-- Exercise objective --
Every line with the string "will" should be copied from the data.

-- Data records --
....

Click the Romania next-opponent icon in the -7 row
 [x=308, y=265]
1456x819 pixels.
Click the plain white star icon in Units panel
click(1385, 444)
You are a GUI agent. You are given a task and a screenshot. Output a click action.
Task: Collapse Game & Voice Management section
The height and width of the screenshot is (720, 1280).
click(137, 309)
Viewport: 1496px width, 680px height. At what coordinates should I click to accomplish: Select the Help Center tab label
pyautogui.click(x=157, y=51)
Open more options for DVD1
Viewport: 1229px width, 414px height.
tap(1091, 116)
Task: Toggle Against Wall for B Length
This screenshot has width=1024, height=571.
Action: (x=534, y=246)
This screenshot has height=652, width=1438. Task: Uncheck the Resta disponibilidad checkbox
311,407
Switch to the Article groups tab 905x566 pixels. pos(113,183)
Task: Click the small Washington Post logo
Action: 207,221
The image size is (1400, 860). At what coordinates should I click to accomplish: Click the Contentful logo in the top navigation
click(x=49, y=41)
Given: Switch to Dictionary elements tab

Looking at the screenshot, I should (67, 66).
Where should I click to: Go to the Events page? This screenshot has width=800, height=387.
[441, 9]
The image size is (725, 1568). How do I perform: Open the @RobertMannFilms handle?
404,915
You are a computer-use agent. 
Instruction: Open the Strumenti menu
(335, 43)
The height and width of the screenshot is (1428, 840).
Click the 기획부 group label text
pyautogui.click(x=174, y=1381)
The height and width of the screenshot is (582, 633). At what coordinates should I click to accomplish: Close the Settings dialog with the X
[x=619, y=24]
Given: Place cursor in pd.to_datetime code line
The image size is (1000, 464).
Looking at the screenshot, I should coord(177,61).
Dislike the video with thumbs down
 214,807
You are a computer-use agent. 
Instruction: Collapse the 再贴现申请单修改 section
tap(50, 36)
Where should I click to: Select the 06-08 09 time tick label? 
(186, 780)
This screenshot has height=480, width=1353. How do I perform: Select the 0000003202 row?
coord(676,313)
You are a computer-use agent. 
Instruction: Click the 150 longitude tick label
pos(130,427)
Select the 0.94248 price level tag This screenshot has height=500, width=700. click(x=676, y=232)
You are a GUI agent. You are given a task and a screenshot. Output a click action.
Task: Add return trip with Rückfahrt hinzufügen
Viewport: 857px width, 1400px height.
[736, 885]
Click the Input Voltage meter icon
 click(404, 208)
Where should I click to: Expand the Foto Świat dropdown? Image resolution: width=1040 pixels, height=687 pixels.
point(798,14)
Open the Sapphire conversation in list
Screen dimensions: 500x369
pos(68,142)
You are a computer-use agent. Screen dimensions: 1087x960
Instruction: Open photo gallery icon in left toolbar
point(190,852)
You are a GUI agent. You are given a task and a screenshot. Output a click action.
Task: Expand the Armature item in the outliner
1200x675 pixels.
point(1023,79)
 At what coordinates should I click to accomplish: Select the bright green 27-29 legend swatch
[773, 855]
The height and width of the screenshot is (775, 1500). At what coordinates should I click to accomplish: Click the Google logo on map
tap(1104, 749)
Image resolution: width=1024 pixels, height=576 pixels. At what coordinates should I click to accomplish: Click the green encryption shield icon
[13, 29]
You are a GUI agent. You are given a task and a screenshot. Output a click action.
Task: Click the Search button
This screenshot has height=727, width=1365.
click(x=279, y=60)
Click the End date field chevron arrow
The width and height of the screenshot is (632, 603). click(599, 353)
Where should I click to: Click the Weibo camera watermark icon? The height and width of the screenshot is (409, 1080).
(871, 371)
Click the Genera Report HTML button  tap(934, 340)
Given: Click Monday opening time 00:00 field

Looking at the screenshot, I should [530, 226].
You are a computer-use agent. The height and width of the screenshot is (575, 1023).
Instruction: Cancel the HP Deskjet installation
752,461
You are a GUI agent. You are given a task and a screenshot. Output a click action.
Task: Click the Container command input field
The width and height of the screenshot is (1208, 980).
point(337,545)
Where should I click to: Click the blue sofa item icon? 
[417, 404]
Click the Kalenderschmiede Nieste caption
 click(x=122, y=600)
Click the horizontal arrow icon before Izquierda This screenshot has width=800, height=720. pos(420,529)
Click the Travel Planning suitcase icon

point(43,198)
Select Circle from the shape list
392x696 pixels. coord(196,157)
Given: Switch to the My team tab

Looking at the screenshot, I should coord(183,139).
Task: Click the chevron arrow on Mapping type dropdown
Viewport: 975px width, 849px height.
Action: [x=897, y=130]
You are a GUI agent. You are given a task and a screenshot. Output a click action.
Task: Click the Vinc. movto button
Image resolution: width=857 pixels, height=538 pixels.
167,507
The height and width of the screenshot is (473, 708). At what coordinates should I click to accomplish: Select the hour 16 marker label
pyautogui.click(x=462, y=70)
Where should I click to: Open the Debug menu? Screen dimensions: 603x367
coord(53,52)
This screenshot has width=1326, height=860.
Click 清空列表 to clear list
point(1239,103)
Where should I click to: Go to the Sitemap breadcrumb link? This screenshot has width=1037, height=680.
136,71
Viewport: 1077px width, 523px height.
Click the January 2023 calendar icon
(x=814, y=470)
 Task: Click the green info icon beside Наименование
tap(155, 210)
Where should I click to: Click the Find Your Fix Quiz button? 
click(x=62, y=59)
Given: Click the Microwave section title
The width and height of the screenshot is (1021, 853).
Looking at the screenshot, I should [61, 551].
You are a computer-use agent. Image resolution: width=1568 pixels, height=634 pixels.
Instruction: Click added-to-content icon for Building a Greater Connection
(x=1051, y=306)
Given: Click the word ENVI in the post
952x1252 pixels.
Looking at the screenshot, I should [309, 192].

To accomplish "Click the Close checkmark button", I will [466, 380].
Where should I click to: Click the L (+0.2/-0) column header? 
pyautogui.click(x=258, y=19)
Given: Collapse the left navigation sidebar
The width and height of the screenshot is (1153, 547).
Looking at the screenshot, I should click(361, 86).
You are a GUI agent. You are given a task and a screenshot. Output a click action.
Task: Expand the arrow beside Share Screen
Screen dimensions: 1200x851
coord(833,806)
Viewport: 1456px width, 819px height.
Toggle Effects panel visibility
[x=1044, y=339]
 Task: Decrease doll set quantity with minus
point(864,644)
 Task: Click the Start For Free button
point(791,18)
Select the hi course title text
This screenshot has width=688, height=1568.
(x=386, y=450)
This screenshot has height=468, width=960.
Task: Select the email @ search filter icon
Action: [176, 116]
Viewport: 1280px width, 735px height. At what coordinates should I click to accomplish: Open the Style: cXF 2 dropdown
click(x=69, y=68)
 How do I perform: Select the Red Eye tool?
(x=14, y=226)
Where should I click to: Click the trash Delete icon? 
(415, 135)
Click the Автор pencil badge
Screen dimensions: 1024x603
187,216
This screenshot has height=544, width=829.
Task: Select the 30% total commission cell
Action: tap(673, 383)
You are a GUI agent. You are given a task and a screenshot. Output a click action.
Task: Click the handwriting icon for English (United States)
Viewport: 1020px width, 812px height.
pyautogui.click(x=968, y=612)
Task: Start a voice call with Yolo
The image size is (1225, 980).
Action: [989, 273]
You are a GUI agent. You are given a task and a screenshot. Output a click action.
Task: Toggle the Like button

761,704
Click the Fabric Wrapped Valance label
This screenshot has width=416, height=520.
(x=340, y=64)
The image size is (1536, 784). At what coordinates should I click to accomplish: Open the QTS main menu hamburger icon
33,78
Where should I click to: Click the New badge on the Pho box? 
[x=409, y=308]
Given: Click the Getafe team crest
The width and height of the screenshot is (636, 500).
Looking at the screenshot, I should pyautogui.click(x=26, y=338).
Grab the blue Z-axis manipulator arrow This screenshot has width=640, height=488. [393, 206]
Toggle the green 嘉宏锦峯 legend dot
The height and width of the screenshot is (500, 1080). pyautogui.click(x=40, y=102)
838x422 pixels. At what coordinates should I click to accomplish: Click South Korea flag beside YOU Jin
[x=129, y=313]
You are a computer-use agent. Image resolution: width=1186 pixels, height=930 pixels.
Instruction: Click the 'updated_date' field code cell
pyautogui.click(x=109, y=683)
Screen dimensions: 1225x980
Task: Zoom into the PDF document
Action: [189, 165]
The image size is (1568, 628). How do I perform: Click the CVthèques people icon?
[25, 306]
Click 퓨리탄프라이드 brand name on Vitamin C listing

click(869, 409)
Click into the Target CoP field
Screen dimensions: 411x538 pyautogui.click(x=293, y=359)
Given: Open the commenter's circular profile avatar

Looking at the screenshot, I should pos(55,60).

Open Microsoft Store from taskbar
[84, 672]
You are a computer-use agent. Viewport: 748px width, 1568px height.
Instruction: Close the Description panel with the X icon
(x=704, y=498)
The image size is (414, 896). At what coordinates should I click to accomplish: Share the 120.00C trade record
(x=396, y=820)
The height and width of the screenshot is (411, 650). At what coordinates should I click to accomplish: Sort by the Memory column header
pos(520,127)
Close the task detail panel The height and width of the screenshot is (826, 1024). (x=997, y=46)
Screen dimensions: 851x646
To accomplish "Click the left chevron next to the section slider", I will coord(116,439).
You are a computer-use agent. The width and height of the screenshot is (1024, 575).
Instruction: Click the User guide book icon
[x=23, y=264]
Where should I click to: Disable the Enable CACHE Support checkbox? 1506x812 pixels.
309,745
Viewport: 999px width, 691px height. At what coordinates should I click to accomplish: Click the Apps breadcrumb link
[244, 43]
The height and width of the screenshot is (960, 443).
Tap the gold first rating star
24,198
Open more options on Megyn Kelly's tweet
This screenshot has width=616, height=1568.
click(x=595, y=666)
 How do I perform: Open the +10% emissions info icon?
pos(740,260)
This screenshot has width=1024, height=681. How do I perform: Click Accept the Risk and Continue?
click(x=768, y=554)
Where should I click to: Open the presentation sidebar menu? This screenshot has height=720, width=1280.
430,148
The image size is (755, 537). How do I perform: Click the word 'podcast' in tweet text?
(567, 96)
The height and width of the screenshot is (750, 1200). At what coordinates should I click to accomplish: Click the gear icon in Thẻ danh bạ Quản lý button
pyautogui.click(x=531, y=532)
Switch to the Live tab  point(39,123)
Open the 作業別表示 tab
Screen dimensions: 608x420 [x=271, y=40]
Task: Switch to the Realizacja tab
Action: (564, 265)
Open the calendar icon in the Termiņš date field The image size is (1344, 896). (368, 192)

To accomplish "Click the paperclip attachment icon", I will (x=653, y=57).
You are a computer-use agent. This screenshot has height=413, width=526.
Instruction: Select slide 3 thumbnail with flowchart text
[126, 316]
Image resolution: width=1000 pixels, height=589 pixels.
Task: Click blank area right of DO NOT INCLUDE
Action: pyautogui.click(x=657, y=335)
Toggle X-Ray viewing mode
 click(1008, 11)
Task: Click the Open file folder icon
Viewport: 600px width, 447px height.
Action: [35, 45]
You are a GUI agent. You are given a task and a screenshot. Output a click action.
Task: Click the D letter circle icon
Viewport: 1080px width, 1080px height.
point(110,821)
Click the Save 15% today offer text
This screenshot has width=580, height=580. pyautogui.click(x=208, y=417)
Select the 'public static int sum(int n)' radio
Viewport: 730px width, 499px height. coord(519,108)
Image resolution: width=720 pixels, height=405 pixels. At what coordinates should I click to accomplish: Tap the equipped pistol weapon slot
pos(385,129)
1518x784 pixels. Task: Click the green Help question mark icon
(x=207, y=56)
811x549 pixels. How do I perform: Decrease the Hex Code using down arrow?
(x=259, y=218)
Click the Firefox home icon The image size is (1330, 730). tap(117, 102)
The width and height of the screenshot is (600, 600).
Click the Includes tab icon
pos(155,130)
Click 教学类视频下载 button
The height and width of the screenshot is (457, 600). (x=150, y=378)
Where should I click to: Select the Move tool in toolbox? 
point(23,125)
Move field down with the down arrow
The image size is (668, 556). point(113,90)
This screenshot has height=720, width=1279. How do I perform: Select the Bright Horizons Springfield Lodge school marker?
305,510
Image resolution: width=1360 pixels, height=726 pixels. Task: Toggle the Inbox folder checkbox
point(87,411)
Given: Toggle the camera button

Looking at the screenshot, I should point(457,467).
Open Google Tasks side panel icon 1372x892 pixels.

....

-- Exercise solution --
To accomplish "Click the Close checkmark button", I will [466, 380].
To accomplish "Click the left chevron next to the section slider", I will coord(116,439).
To accomplish "Click the paperclip attachment icon", I will (x=653, y=57).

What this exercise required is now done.